### Exercise description
Please reproduce the lines of the records below from the one holding "Click the usb device port on Hermod" through the one holding "Click the alarm clock alert icon", inclusive, skipping all pictures.
□ □ □ □
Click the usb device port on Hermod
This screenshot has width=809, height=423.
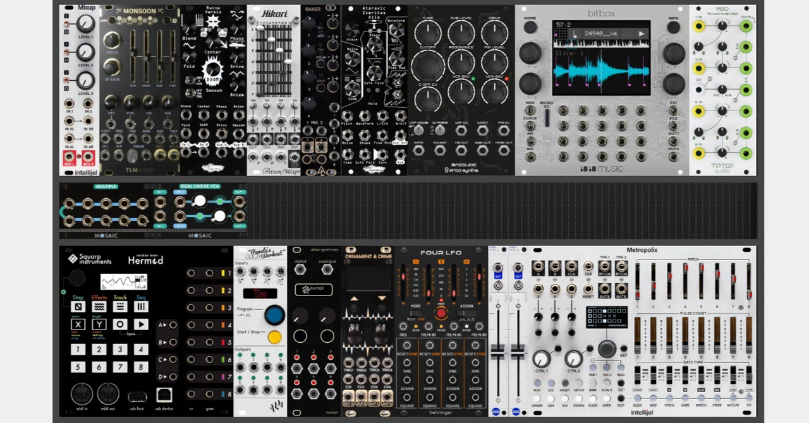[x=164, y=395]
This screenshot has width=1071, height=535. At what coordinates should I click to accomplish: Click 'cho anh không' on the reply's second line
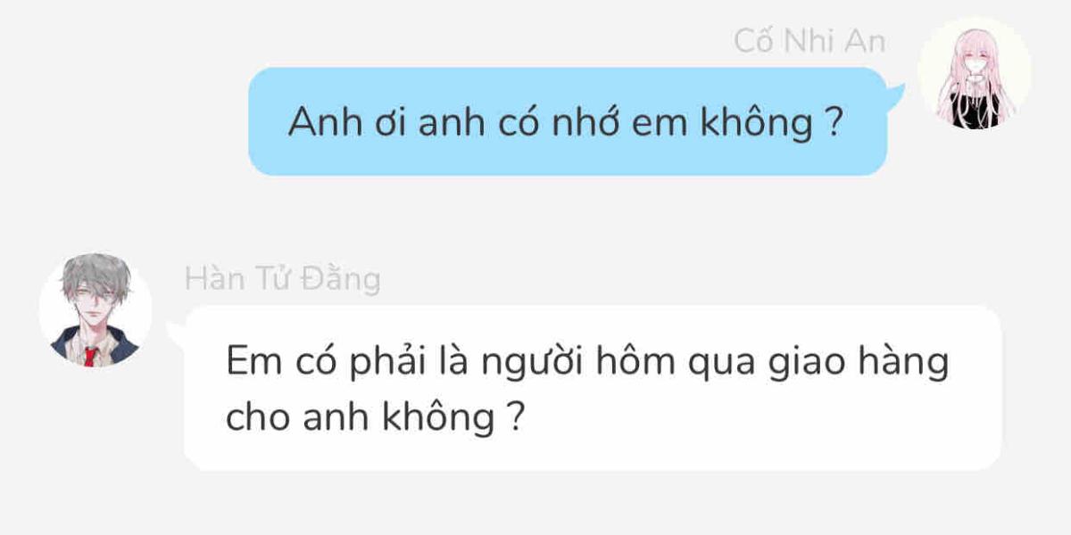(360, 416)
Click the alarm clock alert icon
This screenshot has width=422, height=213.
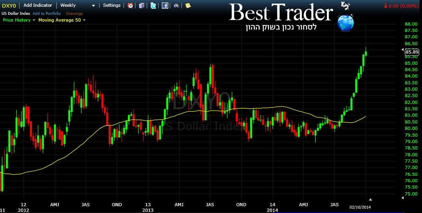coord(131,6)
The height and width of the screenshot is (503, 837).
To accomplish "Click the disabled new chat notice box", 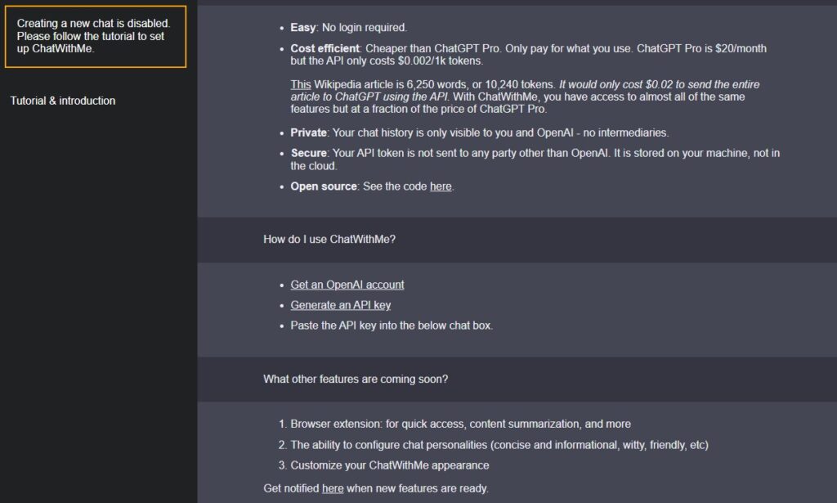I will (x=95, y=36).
□ □ □ □
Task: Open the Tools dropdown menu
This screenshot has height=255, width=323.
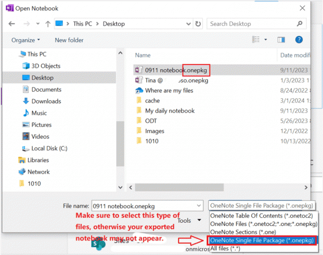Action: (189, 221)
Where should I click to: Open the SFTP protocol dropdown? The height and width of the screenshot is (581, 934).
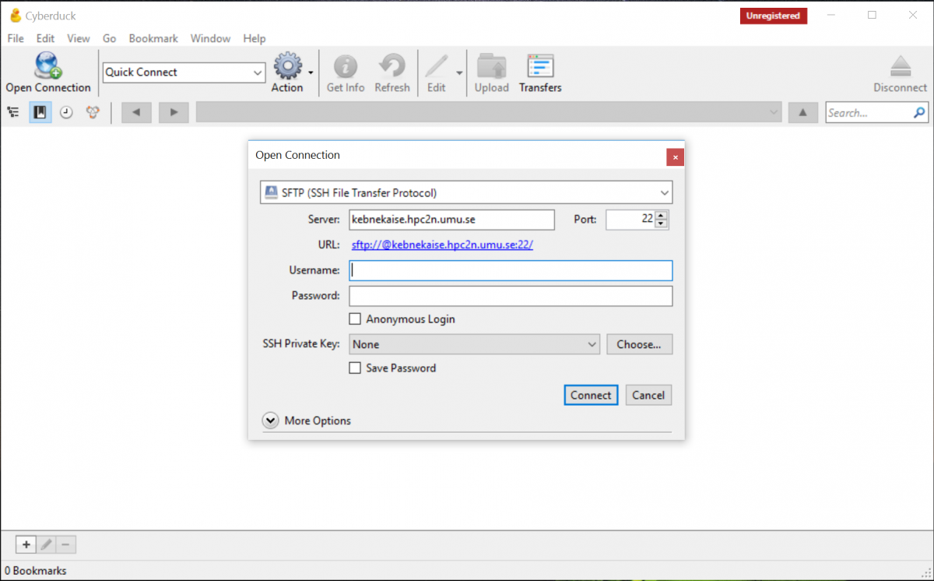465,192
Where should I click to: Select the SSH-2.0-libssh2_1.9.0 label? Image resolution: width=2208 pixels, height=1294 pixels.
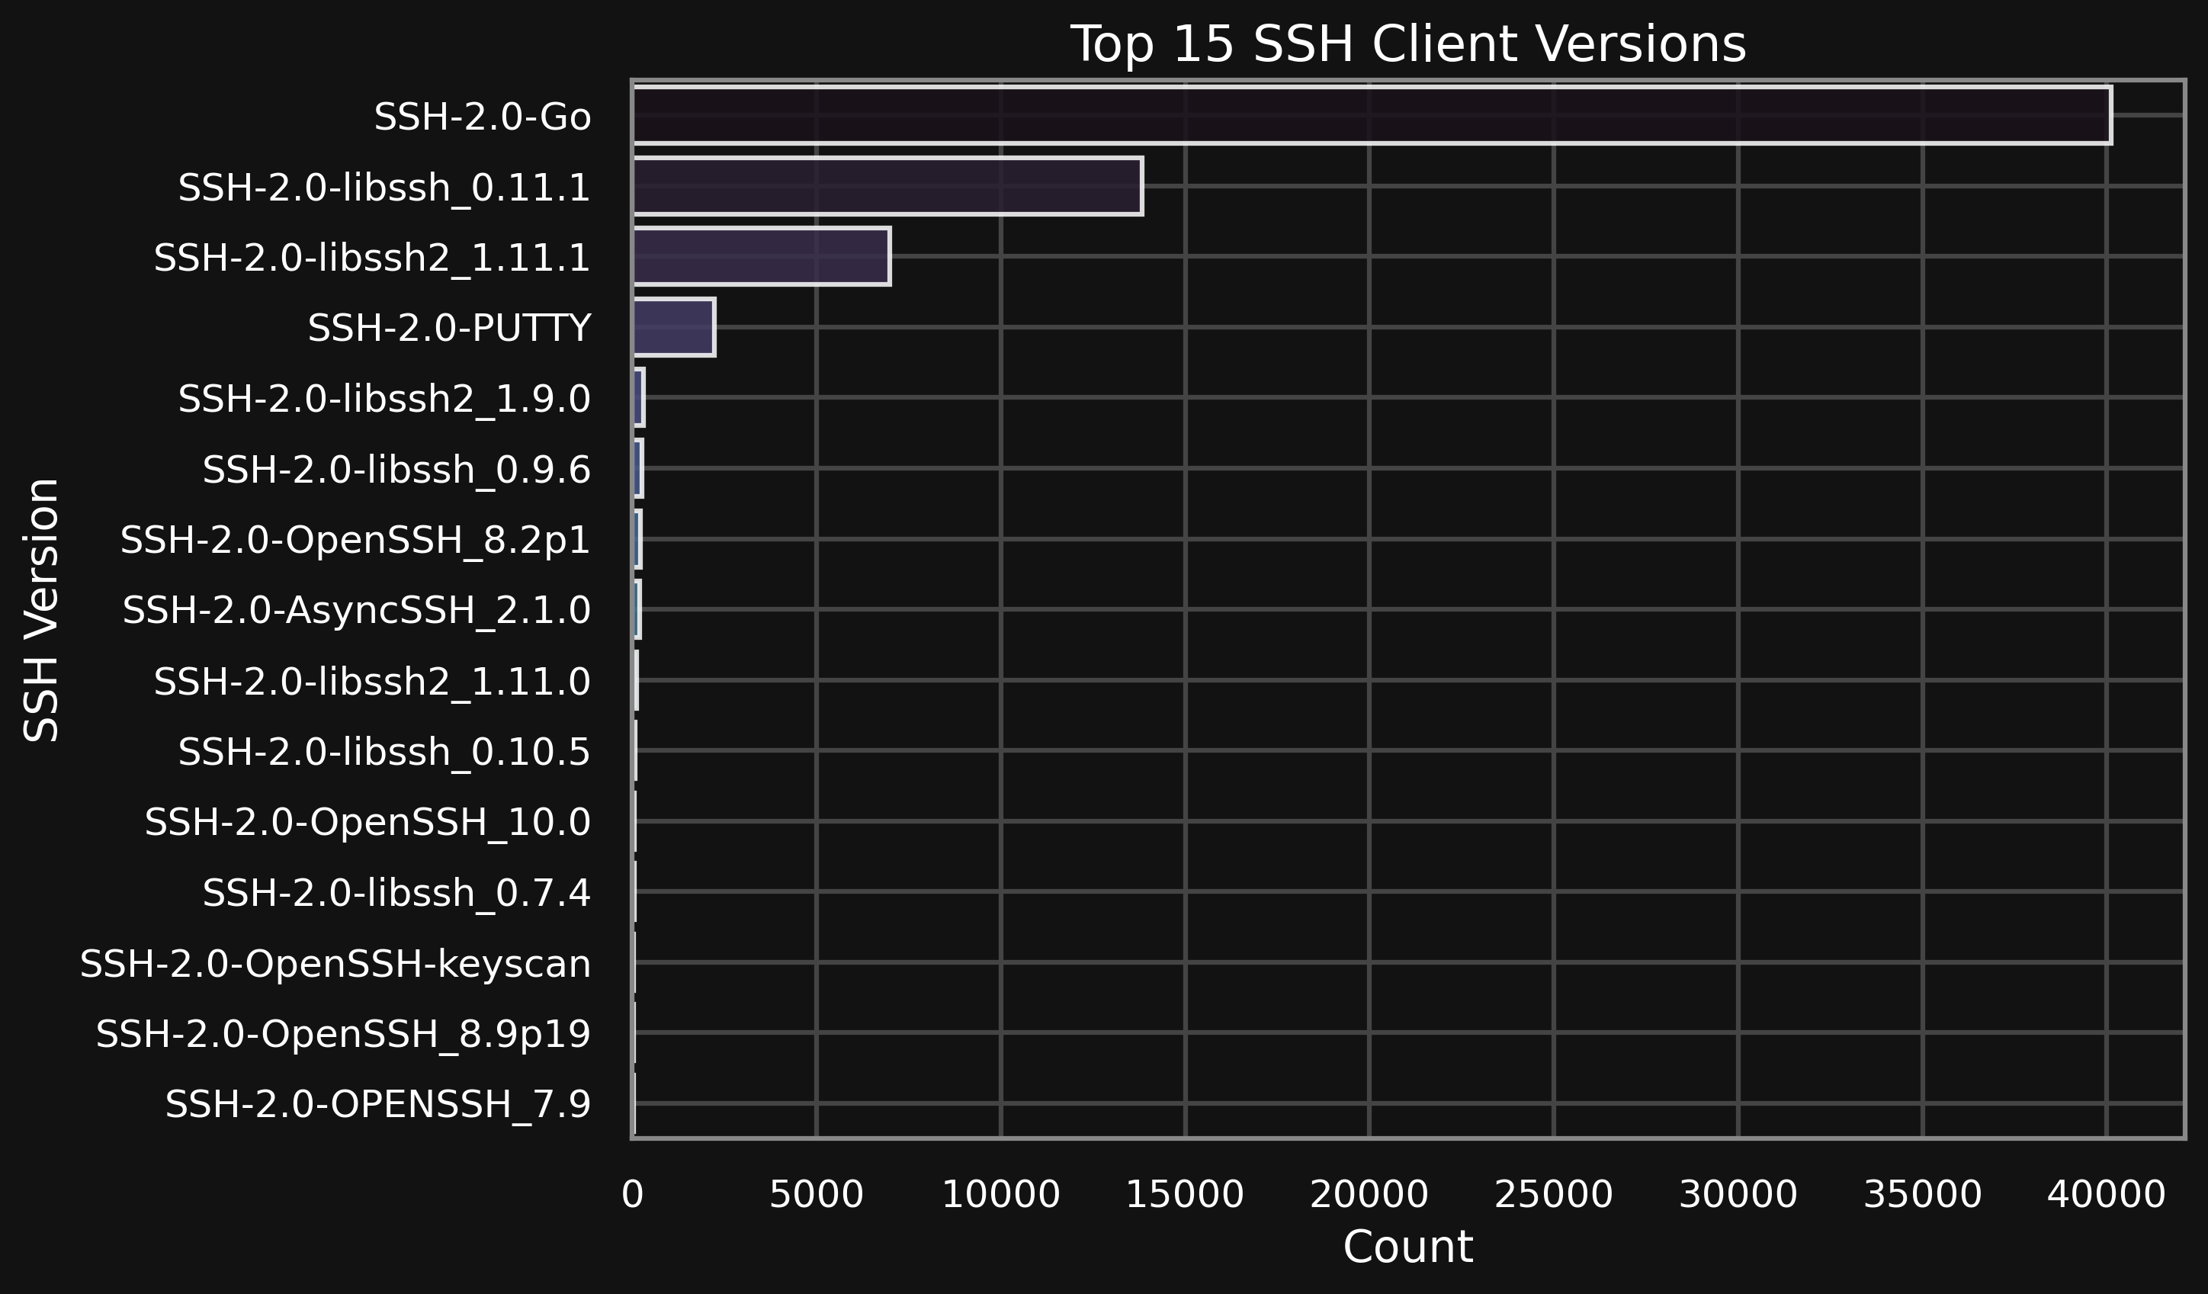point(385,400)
□ □ □ □
### Exercise solution
Click the usb device port on Hermod
This screenshot has width=809, height=423.
[x=164, y=395]
This screenshot has width=1071, height=535. At what coordinates should I click to accomplish: Click 'cho anh không' on the reply's second line
(360, 416)
Click the alarm clock alert icon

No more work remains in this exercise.